**CHALLENGE**
Print every entry below word for word, leaving the pictures out.
***** DATASET EXTRACT
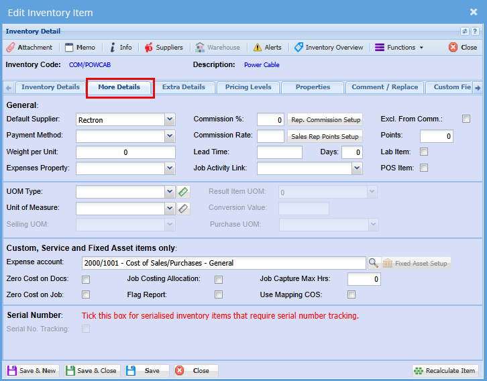Click the Weight per Unit input field
487x381 pixels.
tap(125, 152)
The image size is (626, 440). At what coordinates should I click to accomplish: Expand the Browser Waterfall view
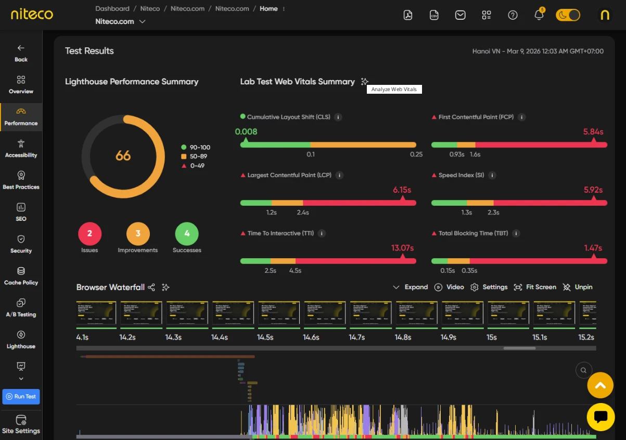pos(410,287)
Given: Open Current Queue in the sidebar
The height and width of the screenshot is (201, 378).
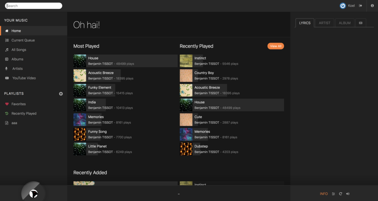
**********
**WRITTEN ANSWER**
Click the Weight per Unit input field
487x381 pixels.
tap(125, 152)
The image size is (626, 440). At what coordinates should I click to accomplish: Expand the Browser Waterfall view
pos(410,287)
Given: Open Current Queue in the sidebar
The height and width of the screenshot is (201, 378).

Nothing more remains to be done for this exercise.